Exercise requirements -
I would like the line with "Viewport: 675px width, 467px" and every line after it, down to the end of the entries below, output exactly and without pictures.

[[ Information provided, beginning ]]

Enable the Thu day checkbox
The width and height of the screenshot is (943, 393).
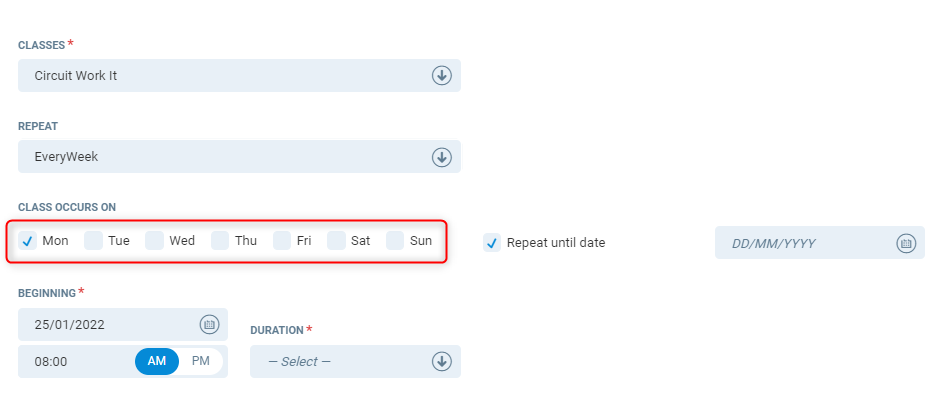point(220,241)
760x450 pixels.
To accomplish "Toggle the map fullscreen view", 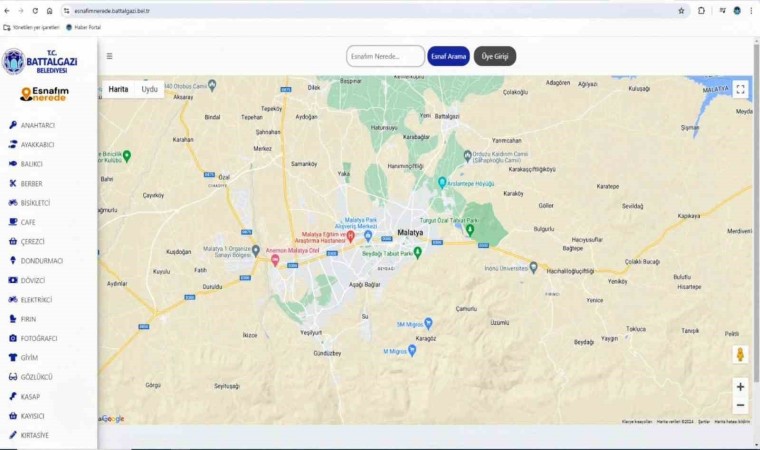I will (x=740, y=89).
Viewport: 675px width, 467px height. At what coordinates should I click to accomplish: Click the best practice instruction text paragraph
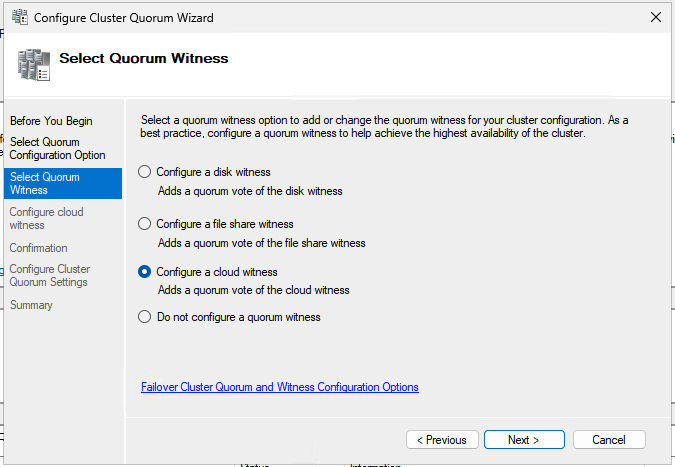click(x=385, y=126)
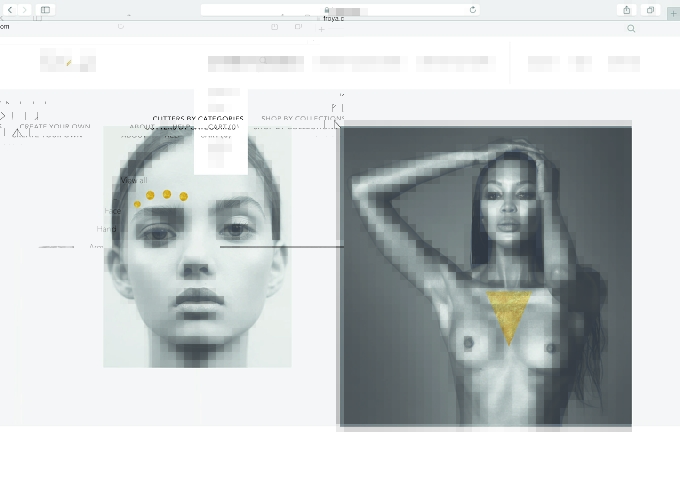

[[ Information provided, end ]]

Solved problem -
Viewport: 675px width, 467px height. At what coordinates should I click to accomplish: Click the best practice instruction text paragraph
click(x=385, y=126)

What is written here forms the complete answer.